Die Zuschauer hat Robbie Williams jedenfalls mit all seinen Hits auch auf den wohl 300 Meter entfernten Tribünen bereits mit den ersten Songs aus den Sitzen gehoben – in der zweiten Hälfte folgt eine ganze umjubelte Salve mit hintereinander weg „Millennium“, „Hot Fudge“, „Kids“, „Feel“ und „Rock DJ“. Zwar mag auf dieser Riesenfläche an der Messe einfach nicht zünden, was etwa im Olympiastadion bei ihm immer zuverlässig ging: Dass auf den Rängen schon vor seinem Auftritt La Ola, die Begeisterungswelle, anhebt und sich dann durchs ganze Oval ausbreitete – hier versandet das als Strohfeuer in der Peripherie. Und Robbie ist der Letzte, der die Probleme eines solchen Ortes mit seinen Entertainer-Instinkten nicht begreifen und verarbeiten würde, er sagt: „Ihr da ganz hinten, ihr seht wohl eine ganz andere Show, wahrscheinlich Coldplay. Ihr würdet nicht mal mitkriegen, wenn ich die ganze Show über meine Penis aus der Hose hängen lassen würde. Sind die Bildschirme auch wirklich groß genug für euch?“ Aber so ganz einholen kann auch der dieses Defizit des allzu Diffusen nicht, zumal die Bühne etwa beim prächtig verzweifelten „Supreme“, das er befremdlicherweise auf seinen arg netten Glückshit „I Love My Life“ folgen lässt, immer wieder so laut dröhnt, dass mindestens dadurch sein Gesang etwas arg angestrengt wirkt.

Robbie-Konzert: Und den letzten Höhepunkt verdirbt der Stadionsprecher…

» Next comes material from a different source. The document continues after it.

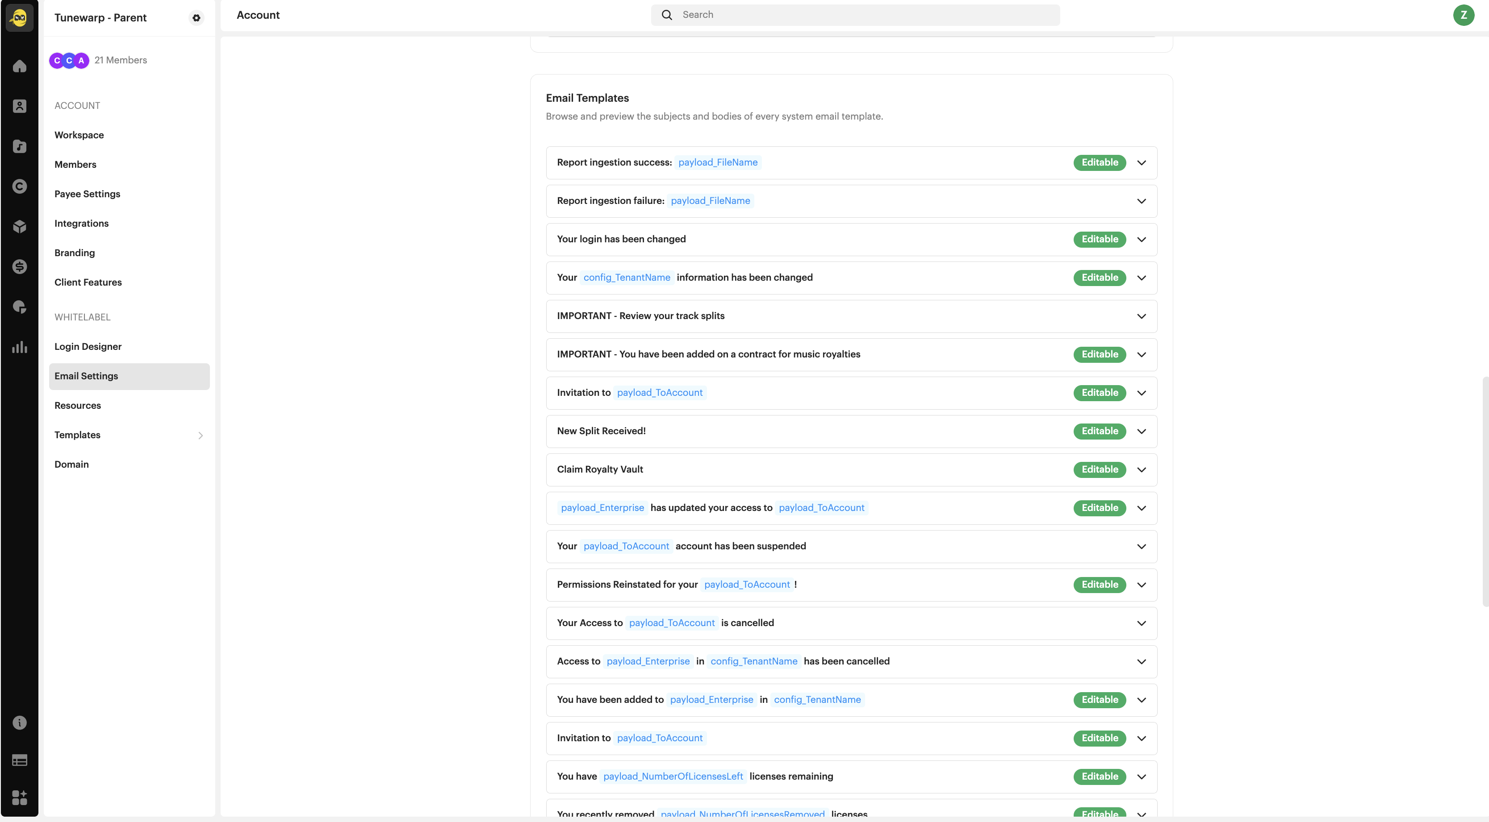Go to Payee Settings
This screenshot has width=1489, height=822.
coord(87,194)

So bleiben von diesem Abend 2022, 19 Jahre später also, eher gemischte Gefühle. Aber auf was für einem Niveau! Denn dieser Robbie Williams verfügt eben nicht nur über all das hinreißende Pop-Hymnen-Material von damals (das er hier längst nicht ausgereizt hat) – er ist auch trotz der unweigerlichen Ferne zu großen Teilen des Publikums in einer solchen Arena auf eine Art gegenwärtig, die im Vergleich hier etwa zu Andreas Gabalier und Helene Fischer, den Entertainer kennzeichnen: wirkt spielerisch, souverän, unaufgesetzt, natürlich, als er selbst.

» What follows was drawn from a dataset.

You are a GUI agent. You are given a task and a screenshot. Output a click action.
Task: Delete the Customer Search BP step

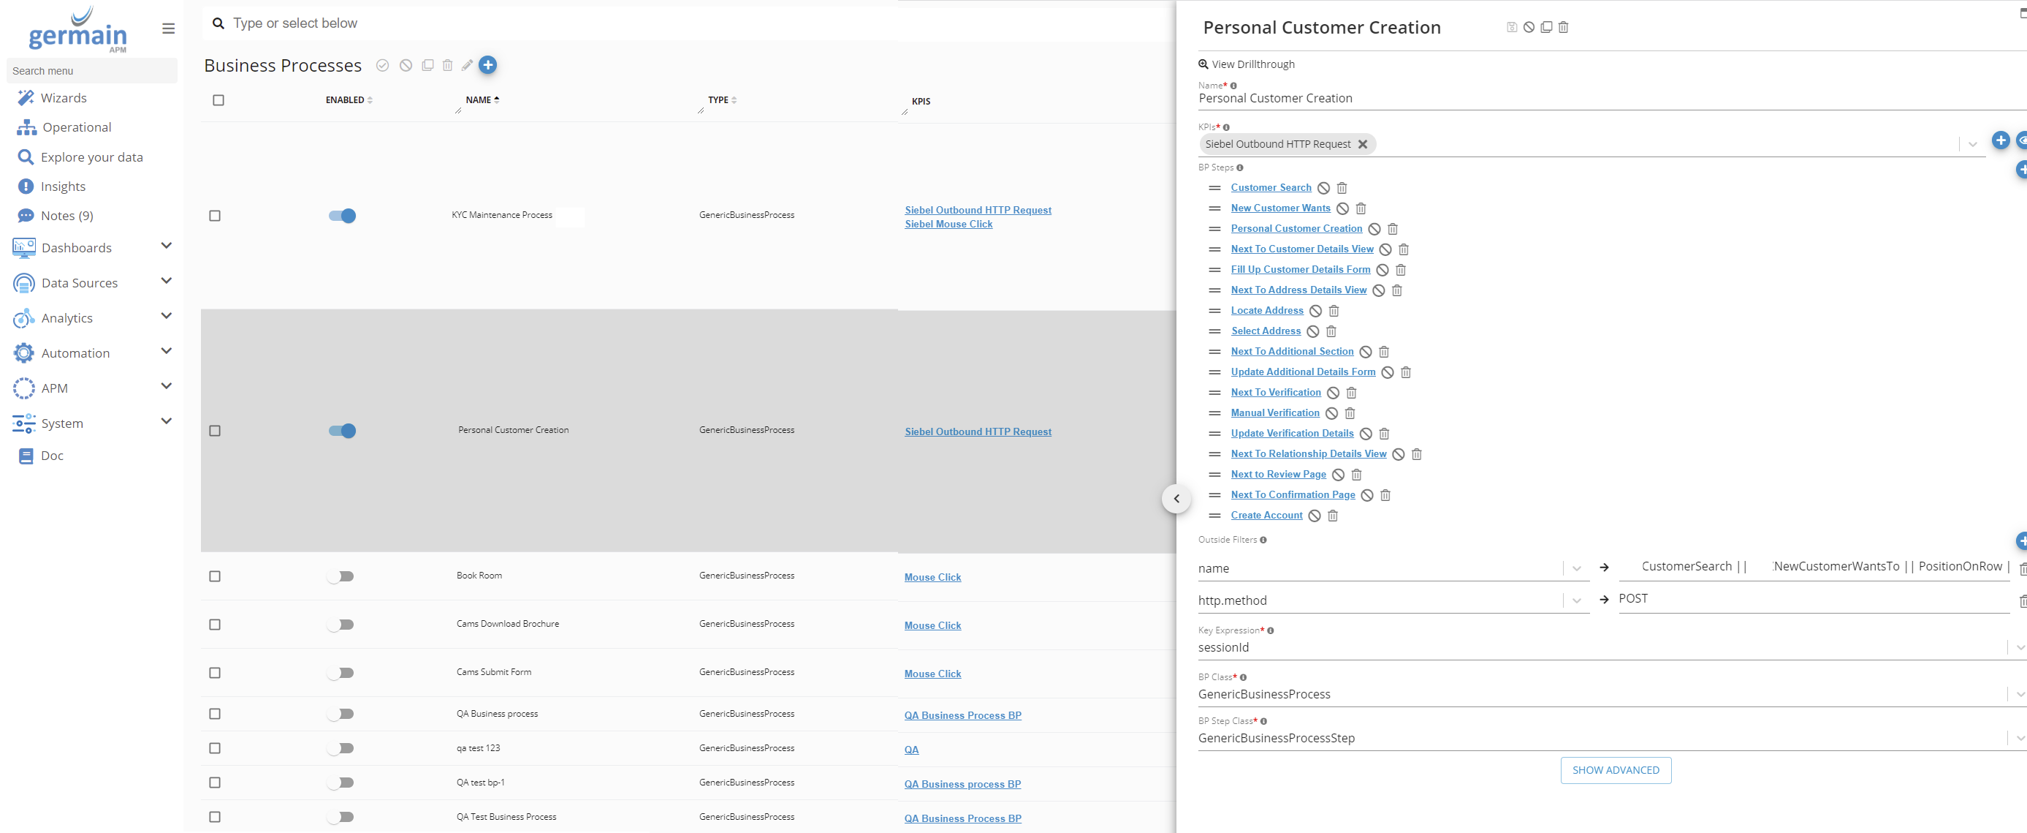click(x=1342, y=188)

Und er hat trotz seines Unwohlseins auch noch die schönste Pointe gesetzt ganz zum Schluss. Noch einmal fordert er Menschen auf, den Refrain des Songs zu singen, mit dem sein Solo-Start damals glückte, vielleicht 100.000 Zuschauer also singen a-cappella „Angels“ und sehen sich erstmals dabei auf allen Riesenmonitoren: sich selbst, die eigene selige Masse im Taumel – während sich der Star des Abends dabei leise, unbemerkt, aber wohl auch berührt von der Bühne stiehlt. Bloß dann, mitten hinein in diese ausklingende Beseeltkeit, plärrt dann auch schon der unsägliche Bühnensprecher ins Mirko, dass das doch toll gewesen sei, und fordert sie Menschen auf mit zu plärren: „So ein Tag, so wunderschön wie heute…“ Was praktisch keiner tut, es ist vorbei, abgewürgt – vielleicht ja auch standesgemäß für die Riesenevents auf der Messe München, nicht das Wahre. Nicht mal mit Revival-Robbie.